TRIBUNA
Martes 07 de agosto de 2012
La pertinaz sequía de metales que padecemos durante estas Olimpiadas, aliviada momentáneamente por Mireia Belmonte, nadadora de apellido taurino y nueva heroína nacional, ha acabado por destapar la burbuja deportiva en la que hemos vivido durante los últimos años. Nos hemos creído los reyes del mambo como, hasta hace poco, creíamos estar en la “Champions League” de la economía.
Durante los últimos meses el deporte ha constituido el reverso positivo de la cara amarga de la actualidad político-económica nacional. Los españoles obteníamos consuelo en las hazañas de la selección nacional de fútbol, de Nadal, de Alonso o Gasol mientras los políticos intentaban patrimonializar unos resultados que, en muchas ocasiones, se gestan frente a las administraciones más que con apoyo de éstas.
Nos creíamos los amos del deporte mundial, pero Londres terminó por romper la burbuja deportiva como antes había estallado la burbuja inmobiliaria y la financiera. Estando alrededor del puesto trigésimo del medallero queda claro que nuestro país, con las excepciones de los grandes deportes, invierte menos en educación deportiva que países mucho más pequeños como Corea del Norte, Sudáfrica, Nueva Zelanda, Australia o Hungría.

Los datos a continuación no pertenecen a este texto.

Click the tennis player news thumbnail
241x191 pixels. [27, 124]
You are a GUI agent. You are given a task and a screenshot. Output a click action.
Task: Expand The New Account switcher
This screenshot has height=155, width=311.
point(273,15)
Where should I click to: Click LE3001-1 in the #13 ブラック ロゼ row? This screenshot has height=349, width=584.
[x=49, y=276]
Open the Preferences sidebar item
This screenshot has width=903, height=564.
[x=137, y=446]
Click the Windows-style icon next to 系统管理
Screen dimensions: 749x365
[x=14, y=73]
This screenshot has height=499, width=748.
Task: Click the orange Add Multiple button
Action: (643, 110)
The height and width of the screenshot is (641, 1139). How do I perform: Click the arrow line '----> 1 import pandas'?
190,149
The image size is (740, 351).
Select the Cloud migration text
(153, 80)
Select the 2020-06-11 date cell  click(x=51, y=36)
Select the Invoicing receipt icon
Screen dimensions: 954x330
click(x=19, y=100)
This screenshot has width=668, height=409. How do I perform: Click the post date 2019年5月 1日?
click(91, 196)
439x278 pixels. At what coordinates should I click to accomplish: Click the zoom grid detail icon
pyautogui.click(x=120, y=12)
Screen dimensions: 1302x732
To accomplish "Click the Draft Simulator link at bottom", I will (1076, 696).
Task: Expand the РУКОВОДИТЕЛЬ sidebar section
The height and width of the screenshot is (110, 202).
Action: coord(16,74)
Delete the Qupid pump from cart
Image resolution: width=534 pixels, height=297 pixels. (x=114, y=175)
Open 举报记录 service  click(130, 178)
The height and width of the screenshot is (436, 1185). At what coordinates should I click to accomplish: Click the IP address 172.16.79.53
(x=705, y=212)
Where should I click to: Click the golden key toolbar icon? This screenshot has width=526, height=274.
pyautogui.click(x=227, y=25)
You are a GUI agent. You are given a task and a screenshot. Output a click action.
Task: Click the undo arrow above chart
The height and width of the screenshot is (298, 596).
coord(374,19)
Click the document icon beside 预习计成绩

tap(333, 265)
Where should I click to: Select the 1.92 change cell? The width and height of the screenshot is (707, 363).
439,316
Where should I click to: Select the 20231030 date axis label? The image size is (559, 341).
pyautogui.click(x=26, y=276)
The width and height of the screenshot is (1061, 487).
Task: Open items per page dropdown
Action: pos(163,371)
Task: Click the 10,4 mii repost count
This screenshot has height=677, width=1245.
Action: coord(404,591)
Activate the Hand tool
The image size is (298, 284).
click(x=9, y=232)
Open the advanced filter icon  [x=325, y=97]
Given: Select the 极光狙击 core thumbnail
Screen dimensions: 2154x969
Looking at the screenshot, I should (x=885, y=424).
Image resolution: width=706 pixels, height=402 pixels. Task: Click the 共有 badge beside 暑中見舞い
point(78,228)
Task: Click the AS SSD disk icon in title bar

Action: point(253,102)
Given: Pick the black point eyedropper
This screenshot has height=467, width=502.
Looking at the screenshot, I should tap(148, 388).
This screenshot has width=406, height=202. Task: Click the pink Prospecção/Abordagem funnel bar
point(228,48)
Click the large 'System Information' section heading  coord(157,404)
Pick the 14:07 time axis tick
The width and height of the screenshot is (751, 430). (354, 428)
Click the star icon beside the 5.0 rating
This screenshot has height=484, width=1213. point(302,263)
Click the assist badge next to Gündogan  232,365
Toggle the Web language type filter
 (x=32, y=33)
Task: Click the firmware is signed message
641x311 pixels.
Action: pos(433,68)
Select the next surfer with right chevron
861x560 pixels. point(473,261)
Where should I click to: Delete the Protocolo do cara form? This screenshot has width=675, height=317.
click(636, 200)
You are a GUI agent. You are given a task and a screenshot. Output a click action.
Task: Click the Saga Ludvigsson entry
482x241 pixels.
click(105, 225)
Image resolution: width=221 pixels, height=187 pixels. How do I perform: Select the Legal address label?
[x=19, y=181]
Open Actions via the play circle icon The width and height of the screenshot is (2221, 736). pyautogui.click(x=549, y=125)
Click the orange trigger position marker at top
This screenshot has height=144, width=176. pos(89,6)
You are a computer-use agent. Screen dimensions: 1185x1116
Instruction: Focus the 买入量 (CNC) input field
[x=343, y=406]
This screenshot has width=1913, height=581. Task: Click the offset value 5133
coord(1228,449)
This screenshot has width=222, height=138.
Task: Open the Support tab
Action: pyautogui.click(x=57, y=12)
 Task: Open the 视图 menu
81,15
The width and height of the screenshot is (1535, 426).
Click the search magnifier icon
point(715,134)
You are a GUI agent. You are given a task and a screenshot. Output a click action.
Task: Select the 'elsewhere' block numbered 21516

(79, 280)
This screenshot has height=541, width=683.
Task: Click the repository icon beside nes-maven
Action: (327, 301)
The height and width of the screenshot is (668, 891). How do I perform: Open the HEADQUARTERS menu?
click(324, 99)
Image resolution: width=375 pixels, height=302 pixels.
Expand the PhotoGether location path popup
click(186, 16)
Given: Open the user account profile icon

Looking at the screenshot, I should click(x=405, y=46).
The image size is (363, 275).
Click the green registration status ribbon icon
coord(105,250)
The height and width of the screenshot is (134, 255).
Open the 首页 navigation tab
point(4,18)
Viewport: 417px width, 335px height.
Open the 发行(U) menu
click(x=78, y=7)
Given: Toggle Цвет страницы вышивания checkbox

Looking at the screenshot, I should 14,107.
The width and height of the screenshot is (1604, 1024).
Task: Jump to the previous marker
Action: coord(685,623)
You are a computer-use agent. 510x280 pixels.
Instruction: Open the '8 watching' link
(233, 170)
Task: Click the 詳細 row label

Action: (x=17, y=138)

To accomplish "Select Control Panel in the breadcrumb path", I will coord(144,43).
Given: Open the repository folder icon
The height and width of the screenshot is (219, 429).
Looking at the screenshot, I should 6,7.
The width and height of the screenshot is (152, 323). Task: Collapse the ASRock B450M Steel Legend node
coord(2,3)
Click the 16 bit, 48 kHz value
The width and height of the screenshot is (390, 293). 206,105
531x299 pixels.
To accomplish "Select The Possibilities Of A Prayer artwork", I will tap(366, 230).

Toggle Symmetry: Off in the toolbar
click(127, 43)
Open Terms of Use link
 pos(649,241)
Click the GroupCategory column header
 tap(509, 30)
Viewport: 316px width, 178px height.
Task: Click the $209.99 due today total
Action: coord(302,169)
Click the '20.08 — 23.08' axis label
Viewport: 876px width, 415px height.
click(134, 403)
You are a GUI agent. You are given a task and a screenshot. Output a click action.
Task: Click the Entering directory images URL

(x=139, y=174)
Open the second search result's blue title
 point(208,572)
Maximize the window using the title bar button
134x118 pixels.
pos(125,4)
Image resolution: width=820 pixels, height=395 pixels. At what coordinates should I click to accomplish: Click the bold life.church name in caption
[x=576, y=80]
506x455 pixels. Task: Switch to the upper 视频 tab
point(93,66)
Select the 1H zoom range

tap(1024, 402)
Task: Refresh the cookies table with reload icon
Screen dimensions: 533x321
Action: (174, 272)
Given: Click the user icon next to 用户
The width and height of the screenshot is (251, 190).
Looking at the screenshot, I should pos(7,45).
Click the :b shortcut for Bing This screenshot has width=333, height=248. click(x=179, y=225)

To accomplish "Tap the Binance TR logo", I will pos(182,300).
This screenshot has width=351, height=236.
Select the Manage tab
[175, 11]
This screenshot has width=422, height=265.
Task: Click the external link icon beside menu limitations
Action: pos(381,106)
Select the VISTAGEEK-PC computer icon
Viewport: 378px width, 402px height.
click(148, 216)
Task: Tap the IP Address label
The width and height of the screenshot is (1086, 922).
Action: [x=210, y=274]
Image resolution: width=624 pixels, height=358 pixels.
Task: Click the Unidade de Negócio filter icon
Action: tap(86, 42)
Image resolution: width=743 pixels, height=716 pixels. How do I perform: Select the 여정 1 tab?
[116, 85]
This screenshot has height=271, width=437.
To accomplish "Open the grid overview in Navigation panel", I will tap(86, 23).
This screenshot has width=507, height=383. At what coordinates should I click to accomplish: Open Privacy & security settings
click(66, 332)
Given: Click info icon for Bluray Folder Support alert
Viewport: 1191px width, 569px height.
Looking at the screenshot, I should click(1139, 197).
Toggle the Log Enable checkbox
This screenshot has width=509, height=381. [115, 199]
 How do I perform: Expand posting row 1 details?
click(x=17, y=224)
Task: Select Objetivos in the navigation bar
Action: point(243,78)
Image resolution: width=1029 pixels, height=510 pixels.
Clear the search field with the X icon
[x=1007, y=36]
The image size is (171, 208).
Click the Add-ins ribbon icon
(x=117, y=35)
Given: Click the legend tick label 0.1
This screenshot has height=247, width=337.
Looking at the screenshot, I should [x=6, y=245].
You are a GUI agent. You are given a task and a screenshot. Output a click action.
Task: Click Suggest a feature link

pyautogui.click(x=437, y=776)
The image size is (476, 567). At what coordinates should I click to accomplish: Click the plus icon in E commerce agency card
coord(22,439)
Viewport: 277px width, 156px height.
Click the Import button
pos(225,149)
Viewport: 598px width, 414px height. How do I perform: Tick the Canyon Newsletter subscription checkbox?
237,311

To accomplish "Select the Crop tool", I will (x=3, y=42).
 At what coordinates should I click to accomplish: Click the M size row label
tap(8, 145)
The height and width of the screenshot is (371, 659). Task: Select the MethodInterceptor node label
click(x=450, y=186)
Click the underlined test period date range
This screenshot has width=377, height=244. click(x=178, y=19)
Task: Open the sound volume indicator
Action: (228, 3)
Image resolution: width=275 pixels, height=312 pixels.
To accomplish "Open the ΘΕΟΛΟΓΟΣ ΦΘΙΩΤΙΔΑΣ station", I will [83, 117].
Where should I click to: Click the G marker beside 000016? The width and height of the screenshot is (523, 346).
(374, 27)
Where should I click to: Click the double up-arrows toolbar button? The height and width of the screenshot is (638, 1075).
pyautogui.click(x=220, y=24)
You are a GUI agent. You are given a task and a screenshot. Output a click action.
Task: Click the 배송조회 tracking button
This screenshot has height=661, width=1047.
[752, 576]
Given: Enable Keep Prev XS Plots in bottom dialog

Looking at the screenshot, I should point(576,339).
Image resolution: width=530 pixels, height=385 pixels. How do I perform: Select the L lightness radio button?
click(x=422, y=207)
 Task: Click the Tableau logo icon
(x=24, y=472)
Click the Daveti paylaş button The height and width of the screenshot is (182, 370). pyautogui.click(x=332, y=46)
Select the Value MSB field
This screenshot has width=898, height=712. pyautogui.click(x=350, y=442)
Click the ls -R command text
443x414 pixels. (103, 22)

Pinchadas estas tres burbujas, estando la moral nacional por los suelos, sólo nos queda, para poder empezar casi desde cero, pinchar la burbuja política. Desde la Transición hemos creado, con la excusa de los traumas del franquismo, una estructura política gigantesca con pies de barro que hoy, mientras nos hipotecamos hasta las cejas, se tambalea y amenaza con sepultarnos si antes no somos nosotros quienes la derribamos con el fin de construir algo más acorde con los tiempos.
Hemos vivido por encima de nuestras posibilidades, como tanto se cacarea en las tertulias: mantenemos a muchos más políticos de los que un país en su sano juicio puede mantener, no ya sólo por economía, sino por ética, estética y salud mental de la ciudadanía, harta de cuentos y milongas.
La clase política ha ido creando su burbuja, todo un mundo feliz y políticamente correcto. Un paraíso en el que unos señores, con unos méritos un tanto dudosos, viven en una especie de mundo paralelo con sus propios problemas y necesidades, tan alejados de la realidad de la sociedad.
Es por ello que, mientras nos ahogamos en recortes y penalidades, la casta política sigue enrocada en sus empresas públicas paralelas, sus asesores, sus comisiones… Pero es que esa forma de vida es la razón de su propia existencia. La “pela” es la brújula que guía las vocaciones políticas en un mundo el que todo vale. Y en esas seguimos.